DE MEDIA A DOS AGUAS

Las mediaguas del padre Josse y las viviendas de emergencia no son ni de cerca lo mismo. Por eso, en TECHO Chile y en todas las instituciones que trabajan en estos temas, siempre surge la aclaración. Ya no se habla de mediagua.

La actual vivienda de emergencia es una evolución tecnológica de la mediagua tradicional. Ofrece mayor seguridad, confort térmico y durabilidad. Mientras la mediagua clásica es una estructura básica de madera de unos 18 metros cuadrados, la de hoy tiene como mínimo 24 metros cuadrados e incluye baño.

Conclusión: ha habido avances.

Ahora es con techo de dos aguas (ya no es mediagua) y los materiales superan el pino insigne de la versión tradicional. Hoy son placas más resistentes (como OSB), incluyen forros de aislación y papel alquitranado. Esto contribuye a soportar mejor las inclemencias climáticas, protegiendo contra la humedad y el frío. La mediagua tradicional era muy fría y húmeda.

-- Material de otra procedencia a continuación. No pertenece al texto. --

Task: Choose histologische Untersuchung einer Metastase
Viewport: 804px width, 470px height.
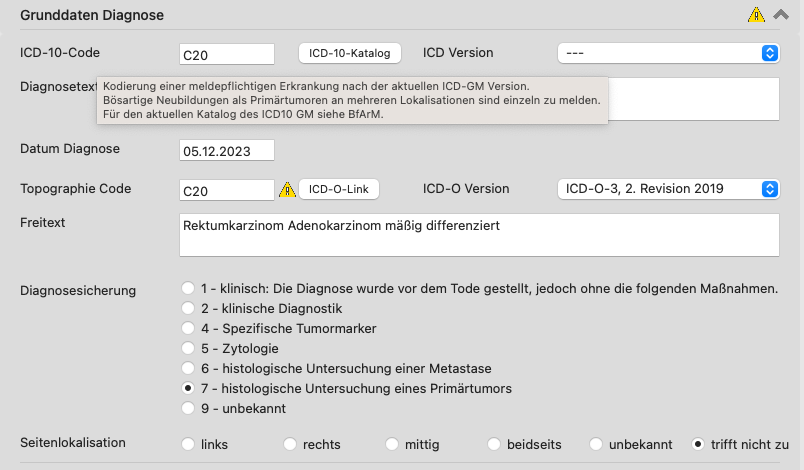Action: coord(188,368)
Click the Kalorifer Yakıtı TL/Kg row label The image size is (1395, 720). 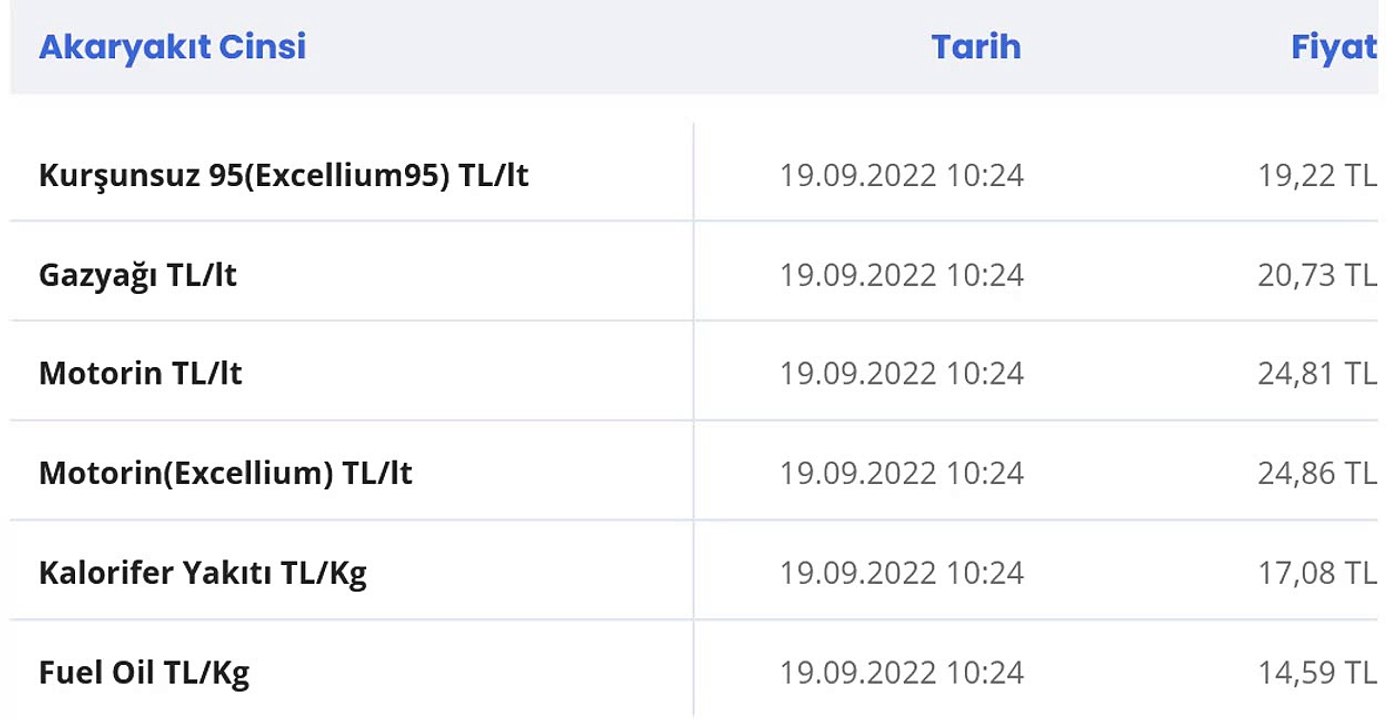click(202, 572)
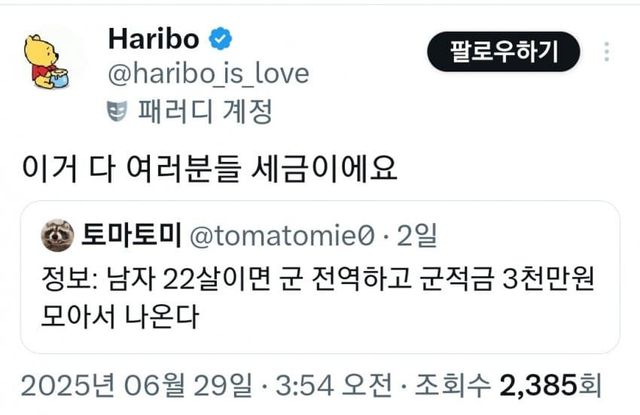Open the three-dot more options menu
Screen dimensions: 640x415
click(607, 51)
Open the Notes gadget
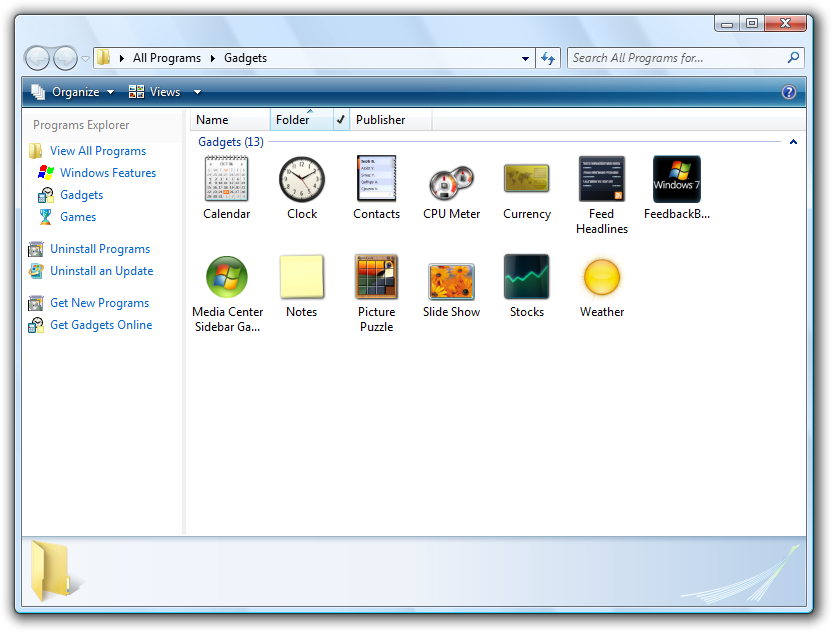 [x=302, y=277]
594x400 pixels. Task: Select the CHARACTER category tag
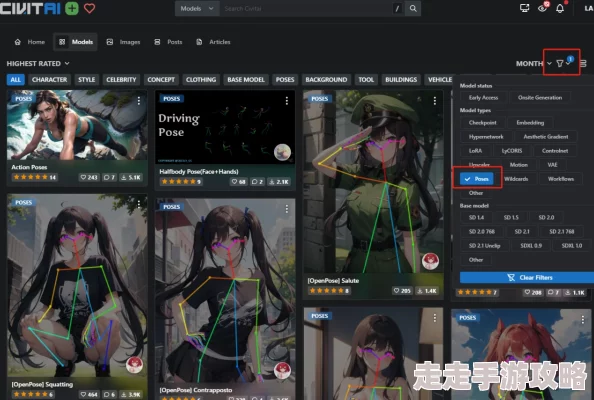[49, 80]
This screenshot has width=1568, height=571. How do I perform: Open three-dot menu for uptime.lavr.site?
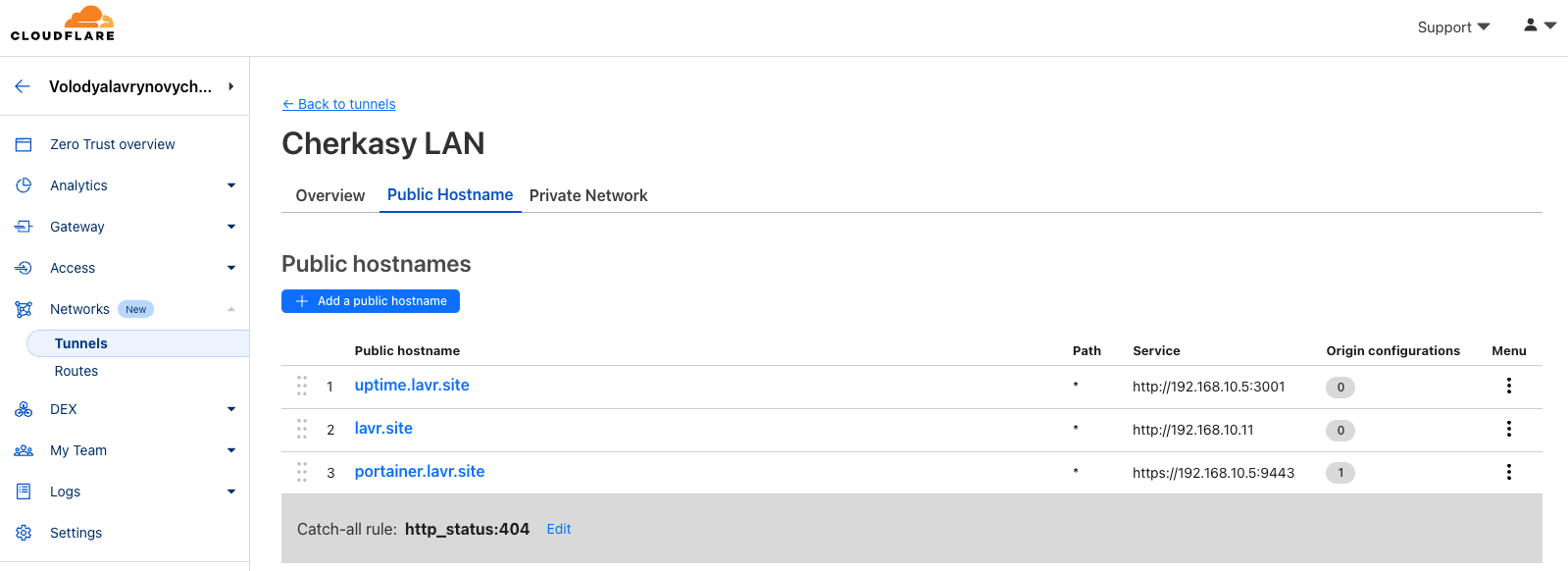coord(1508,387)

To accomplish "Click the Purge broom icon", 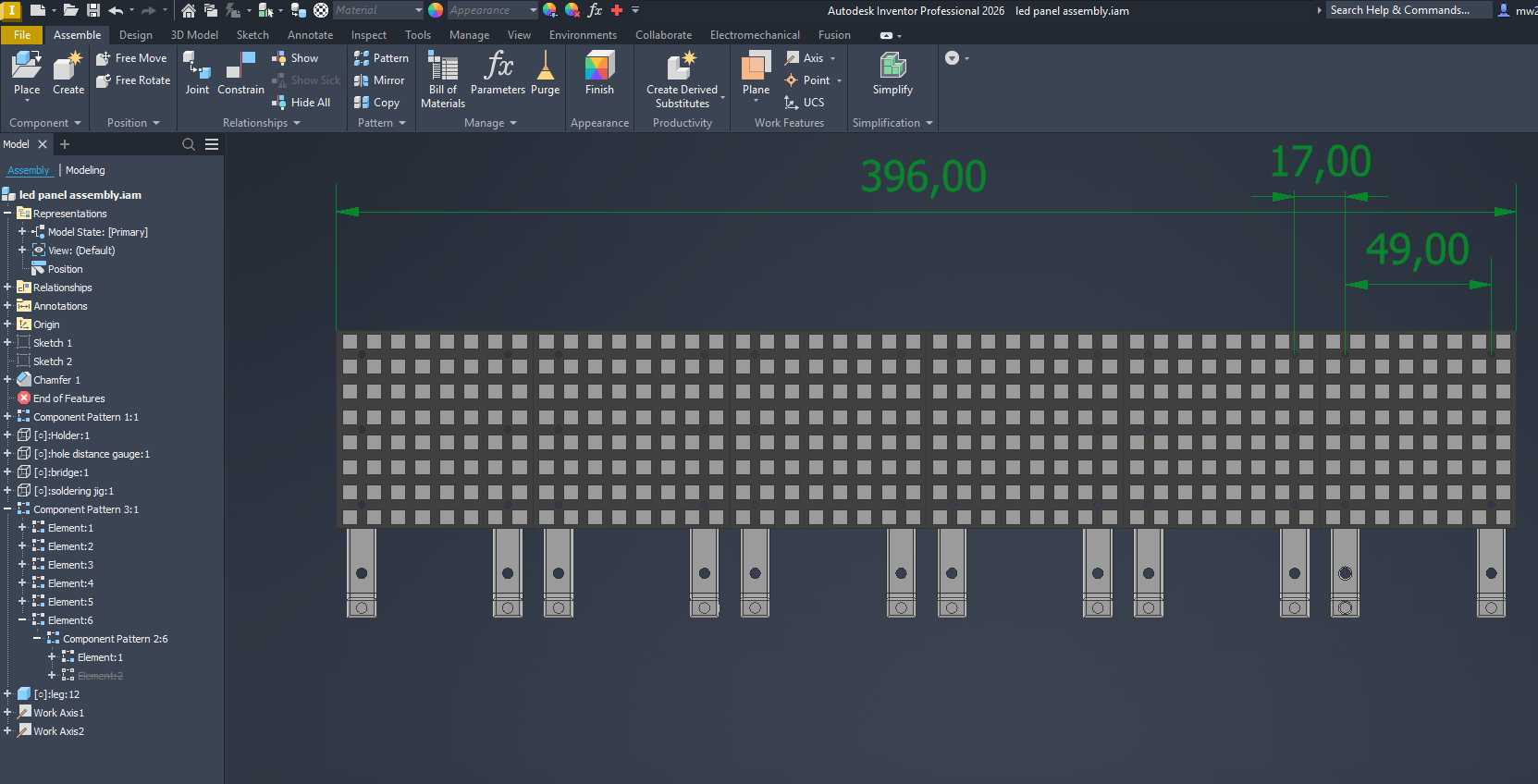I will [546, 73].
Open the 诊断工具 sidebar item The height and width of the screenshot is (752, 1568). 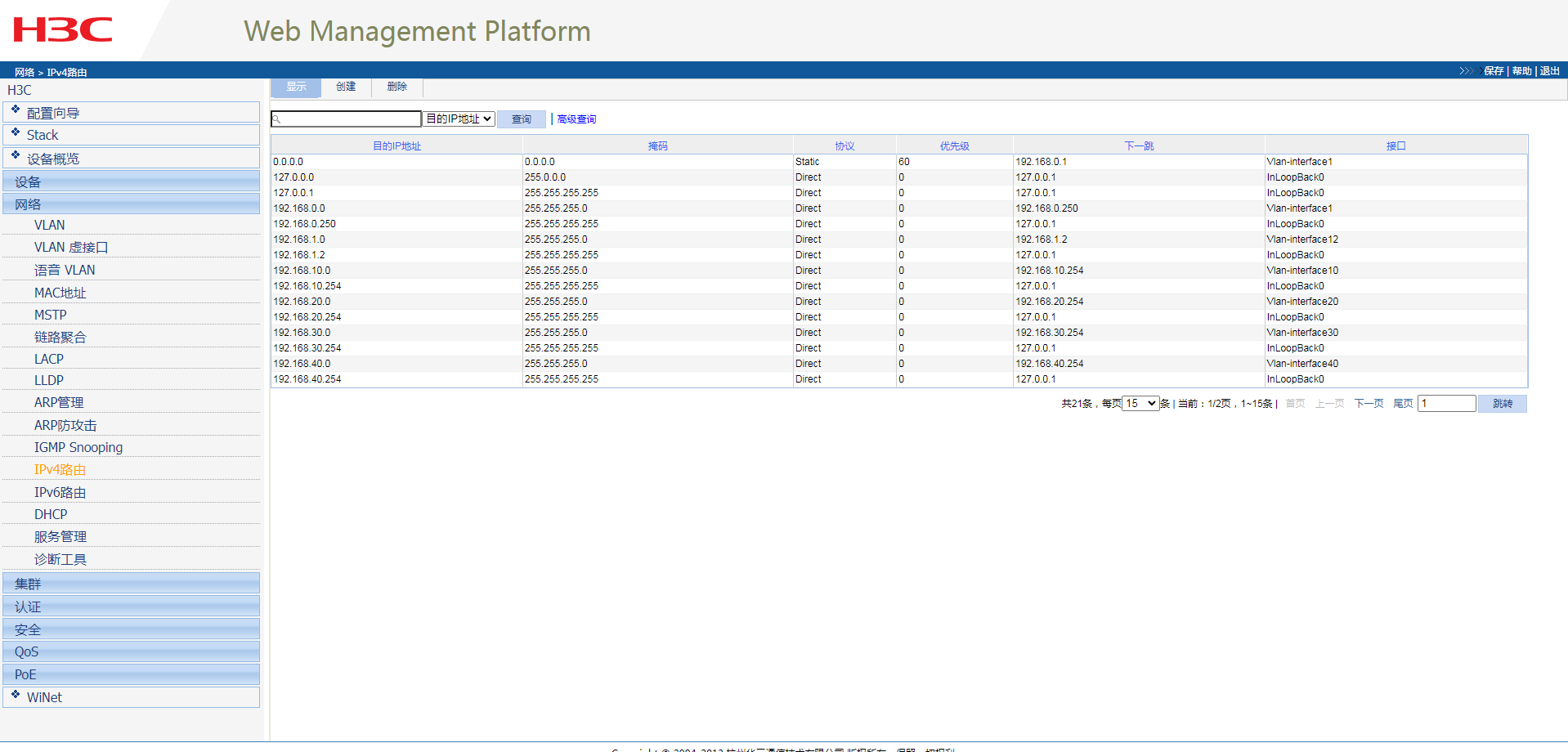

Menos que mediagua es lo que muestra esta foto de una toma de terreno de los años en que Josse Van der Rest llegó a Chile. Al lado de esto, las actuales viviendas de emergencia son un salto cuántico.

VESTIR LA CASA: UN PASO CLAVE

Las nuevas viviendas de emergencia buscan un mejor estándar de vida. Incluyen instalaciones eléctricas básicas, mayor espacio y baño, enfocándose en dar mayor dignidad a la familia durante la transición a la casa definitiva. Lo del baño, sin duda, es un avance sustantivo.

Medio armado ya el kit de habitabilidad en una vivienda de emergencia. No son objetos, son la manera en que las familias afectadas recuperan la cotidianeidad. Ayúdamos a “vestir” más casas por dentro.

 

En situaciones de emergencia, como las que estamos afrontando a causa de los incendios en Biobío y Ñuble, Hogar de Cristo se encarga de “vestir las viviendas por dentro”. Así, cada casa que levanta TECHO u otras instituciones queda habilitada interiormente. Eso significa que se entrega un kit que incluye: una cama de plaza y media, un camarote, un comedor, una cocina con balón de gas, batería de cocina, vajilla, vasos, hervidor y ropa de cama. Objetos que son particularmente valiosos cuando se busca retomar la normalidad de la vida cotidiana. “No son simples objetos, son el punto de partida para recuperar la idea del hogar”, ha dicho en diversas entrevistas el capellán general del Hogar de Cristo, José Francisco Yuraszeck.

Otra novedad es que, quizás por la poco feliz experiencia de la reconstrucción en los cerros de Viña del Mar, después del incendio de febrero de 2024, en esta ocasión Senapred se ha visto más diligente y sus casas incluyen sus propios kits de habitabilidad. El número de viviendas destruidas ciertamente ha sido menor. Más de 4 mil viviendas arrasadas por el fuego en Biobío y Ñuble en enero de 2026. Sobre 14 mil en el mega incendio de febrero de 2024 en la región de Valparaíso.